This article originally published in
Air and Space Magazine

Everitt is 58; he wears his black and silver hair down to his shoulders, and he sports a bushy Einsteinian mustache. Speaking in an authoritative British accent, he says, "If you ask me to speculate-Will we confirm or will we deny general relativity? -I must say I’m an experimentalist; all I’m interested in is the truth."

Isn’t that rather too modest?

"Well, surely it’s the right kind of scientific modesty in this circumstance," he replies. "If I were completely modest, or if any of us were completely modest, we wouldn’t do an experiment of this kind. But on the other hand, you know, we are undertaking a rather difficult enterprise, which seems worthwhile from many different points of view."

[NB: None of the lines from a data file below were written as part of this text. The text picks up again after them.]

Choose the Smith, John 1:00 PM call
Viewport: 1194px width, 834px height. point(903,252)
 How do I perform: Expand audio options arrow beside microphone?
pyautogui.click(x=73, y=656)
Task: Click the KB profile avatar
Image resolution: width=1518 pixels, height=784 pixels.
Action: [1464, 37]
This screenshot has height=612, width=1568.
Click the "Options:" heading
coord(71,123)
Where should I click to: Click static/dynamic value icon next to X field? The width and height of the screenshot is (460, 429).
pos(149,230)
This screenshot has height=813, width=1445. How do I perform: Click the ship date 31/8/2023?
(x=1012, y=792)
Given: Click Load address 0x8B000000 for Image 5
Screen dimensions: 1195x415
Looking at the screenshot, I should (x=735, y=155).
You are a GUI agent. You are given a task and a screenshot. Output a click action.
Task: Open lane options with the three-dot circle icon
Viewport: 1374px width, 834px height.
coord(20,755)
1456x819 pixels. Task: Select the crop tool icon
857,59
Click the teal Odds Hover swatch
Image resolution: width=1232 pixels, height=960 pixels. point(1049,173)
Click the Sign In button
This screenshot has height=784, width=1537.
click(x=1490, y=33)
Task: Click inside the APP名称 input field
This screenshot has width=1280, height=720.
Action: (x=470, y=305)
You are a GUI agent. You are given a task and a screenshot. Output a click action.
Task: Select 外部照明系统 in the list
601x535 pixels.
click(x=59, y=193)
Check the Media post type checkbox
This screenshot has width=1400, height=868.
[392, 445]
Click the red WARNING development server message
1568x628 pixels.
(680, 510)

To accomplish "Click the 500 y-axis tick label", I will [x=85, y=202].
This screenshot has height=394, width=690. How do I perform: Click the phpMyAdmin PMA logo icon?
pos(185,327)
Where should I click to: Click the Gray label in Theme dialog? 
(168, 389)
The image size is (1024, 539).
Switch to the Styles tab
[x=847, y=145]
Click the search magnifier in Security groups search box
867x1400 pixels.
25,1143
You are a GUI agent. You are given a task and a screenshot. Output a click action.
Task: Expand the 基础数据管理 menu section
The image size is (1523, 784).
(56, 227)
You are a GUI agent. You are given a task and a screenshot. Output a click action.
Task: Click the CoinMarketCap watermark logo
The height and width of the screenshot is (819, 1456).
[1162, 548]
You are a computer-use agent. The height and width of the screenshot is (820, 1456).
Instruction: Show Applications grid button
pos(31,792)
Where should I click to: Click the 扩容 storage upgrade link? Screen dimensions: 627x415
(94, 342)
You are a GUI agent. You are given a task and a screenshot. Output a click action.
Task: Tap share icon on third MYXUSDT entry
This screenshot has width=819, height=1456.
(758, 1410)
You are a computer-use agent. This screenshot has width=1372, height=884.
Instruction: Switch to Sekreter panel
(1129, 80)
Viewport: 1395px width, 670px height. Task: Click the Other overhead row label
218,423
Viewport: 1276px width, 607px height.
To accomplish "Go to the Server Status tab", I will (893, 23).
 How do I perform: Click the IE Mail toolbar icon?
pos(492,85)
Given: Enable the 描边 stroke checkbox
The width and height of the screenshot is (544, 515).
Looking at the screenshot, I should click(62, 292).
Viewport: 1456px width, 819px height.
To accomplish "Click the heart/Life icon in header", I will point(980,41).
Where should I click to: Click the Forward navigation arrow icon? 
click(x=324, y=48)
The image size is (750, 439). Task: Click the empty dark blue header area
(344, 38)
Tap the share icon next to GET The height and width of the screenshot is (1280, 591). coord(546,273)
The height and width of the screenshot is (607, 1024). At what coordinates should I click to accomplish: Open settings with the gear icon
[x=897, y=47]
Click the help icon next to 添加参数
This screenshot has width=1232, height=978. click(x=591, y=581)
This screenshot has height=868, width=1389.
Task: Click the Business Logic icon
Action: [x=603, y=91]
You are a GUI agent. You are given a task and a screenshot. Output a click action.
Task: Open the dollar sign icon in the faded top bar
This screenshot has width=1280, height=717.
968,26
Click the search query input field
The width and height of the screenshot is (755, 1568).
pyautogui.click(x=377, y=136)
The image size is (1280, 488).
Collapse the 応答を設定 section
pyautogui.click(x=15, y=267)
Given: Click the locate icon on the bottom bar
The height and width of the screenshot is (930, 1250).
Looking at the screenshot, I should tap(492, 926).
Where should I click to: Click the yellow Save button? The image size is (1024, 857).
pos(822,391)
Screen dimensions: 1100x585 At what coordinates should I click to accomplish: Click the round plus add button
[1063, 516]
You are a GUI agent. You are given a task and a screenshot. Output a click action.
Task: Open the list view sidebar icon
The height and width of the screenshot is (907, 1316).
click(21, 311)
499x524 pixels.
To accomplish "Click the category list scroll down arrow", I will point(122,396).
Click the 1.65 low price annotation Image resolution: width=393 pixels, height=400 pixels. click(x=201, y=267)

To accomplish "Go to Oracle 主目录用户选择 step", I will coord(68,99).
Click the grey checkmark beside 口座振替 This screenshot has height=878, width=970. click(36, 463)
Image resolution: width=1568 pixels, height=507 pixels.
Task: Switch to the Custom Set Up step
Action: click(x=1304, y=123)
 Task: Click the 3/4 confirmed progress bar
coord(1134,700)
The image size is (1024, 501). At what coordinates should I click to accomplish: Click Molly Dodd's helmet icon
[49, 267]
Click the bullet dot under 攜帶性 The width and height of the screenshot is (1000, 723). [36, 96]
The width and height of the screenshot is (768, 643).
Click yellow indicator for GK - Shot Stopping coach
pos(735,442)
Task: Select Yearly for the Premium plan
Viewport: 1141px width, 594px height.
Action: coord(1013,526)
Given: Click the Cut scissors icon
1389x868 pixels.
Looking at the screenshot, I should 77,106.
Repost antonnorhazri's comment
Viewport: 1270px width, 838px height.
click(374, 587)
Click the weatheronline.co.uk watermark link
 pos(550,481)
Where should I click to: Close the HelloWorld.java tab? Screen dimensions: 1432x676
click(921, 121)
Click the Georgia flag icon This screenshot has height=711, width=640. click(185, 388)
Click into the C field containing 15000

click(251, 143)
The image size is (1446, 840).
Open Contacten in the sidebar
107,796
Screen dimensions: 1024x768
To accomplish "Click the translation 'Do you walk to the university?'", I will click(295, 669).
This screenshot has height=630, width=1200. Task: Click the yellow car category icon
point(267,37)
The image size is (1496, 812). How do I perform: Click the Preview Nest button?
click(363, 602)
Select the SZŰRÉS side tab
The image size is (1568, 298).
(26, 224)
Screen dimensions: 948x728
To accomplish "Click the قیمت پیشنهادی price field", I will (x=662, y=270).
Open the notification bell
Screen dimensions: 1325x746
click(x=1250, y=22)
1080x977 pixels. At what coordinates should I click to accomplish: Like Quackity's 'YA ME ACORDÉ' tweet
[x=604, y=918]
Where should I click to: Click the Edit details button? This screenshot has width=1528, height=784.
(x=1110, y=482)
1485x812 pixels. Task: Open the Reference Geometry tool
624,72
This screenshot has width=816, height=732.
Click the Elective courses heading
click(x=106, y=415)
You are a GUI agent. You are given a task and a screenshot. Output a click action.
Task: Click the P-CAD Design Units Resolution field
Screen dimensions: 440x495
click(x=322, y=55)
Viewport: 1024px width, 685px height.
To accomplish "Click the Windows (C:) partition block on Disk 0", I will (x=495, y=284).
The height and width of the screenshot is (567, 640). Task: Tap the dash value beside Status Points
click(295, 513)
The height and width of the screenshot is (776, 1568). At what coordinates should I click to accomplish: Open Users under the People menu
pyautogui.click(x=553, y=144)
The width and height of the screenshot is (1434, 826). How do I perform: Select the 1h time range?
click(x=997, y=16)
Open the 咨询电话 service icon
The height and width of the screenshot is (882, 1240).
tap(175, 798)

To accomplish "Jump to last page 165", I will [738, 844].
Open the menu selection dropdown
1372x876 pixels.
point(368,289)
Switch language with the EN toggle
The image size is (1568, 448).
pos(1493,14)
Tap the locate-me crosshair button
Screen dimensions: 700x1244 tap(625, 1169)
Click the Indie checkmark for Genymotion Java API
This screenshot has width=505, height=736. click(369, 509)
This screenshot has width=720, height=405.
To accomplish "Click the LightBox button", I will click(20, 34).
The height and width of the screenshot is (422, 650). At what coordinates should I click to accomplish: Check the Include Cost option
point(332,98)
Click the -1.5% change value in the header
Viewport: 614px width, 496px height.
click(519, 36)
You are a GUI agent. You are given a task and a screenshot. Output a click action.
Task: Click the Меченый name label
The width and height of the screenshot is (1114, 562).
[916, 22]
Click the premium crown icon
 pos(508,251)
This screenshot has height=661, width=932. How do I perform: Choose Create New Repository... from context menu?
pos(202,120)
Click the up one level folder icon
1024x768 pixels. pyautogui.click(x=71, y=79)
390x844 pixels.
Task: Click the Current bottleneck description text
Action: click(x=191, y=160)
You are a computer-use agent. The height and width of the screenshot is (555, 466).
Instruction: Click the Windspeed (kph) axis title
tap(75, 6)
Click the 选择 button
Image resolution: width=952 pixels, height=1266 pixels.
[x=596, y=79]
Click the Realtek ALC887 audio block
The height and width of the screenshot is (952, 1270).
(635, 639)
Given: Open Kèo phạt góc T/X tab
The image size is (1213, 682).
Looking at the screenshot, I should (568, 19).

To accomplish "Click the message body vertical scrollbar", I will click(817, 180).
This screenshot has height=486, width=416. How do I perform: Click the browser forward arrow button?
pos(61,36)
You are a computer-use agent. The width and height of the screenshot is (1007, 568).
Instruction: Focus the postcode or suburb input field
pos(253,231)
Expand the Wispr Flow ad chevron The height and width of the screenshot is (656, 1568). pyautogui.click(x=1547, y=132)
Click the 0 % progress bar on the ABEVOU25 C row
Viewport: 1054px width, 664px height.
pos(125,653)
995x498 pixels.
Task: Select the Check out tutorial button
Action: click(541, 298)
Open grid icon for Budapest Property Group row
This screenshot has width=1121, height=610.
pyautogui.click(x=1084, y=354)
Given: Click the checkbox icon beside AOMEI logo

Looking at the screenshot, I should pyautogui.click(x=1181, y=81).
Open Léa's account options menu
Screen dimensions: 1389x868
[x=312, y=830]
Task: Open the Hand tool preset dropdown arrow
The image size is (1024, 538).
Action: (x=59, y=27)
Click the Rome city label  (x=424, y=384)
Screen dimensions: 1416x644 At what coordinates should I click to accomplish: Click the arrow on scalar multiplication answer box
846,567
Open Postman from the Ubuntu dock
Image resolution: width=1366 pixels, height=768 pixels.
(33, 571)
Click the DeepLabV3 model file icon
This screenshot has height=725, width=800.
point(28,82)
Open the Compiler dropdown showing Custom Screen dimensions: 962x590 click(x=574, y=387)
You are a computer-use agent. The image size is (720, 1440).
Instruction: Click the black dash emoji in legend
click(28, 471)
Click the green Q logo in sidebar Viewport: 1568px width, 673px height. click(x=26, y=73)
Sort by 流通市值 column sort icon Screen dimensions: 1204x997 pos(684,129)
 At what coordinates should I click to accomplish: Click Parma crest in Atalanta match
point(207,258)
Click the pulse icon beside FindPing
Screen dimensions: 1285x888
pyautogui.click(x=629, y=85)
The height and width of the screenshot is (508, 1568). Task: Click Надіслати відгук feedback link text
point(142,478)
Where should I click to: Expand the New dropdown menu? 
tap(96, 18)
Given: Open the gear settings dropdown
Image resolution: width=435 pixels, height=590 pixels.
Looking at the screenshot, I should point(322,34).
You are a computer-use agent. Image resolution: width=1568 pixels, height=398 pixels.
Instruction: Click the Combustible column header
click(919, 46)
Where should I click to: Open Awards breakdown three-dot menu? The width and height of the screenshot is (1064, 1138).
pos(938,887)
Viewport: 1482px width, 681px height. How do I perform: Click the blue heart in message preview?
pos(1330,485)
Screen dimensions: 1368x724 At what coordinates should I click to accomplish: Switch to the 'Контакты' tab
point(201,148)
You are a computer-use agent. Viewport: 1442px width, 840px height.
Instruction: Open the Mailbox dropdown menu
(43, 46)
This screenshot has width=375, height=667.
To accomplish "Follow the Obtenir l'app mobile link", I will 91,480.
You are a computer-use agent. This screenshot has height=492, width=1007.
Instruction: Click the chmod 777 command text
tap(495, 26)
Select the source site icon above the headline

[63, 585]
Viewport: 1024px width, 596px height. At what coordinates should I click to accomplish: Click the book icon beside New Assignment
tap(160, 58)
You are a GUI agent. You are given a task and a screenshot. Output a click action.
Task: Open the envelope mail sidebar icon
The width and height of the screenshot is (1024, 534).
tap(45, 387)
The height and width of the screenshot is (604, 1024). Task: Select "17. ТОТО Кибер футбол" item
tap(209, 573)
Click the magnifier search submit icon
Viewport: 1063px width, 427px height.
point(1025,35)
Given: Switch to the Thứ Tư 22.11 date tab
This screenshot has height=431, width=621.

In a nutshell, what the experiment will attempt to do is measure two effects that Einstein’s general relativity theory predicts. That theory contradicts Newton’s vision of gravity as a force instantaneously traversing great distances and redefines it as a field that warps the space-time fabric. If space and time are woven together the way Einstein envisioned, then the shape of that fabric should be affected by the gravitational forces exerted by rotating bodies. A comparatively small body like Earth won’t affect the space-time fabric very dramatically; nonetheless, GP-B will try to determine if Earth is exerting the two primary effects Einstein hypothesized. The first is the geodetic effect, the degree to which a planet’s mass bends space-time. The second is frame-dragging, the degree to which a planet’s rotation drags space-time around. Both should be observable in fractions of a milliarc-second, aptly described by one graduate student as "a gnat’s whisker of a measurement."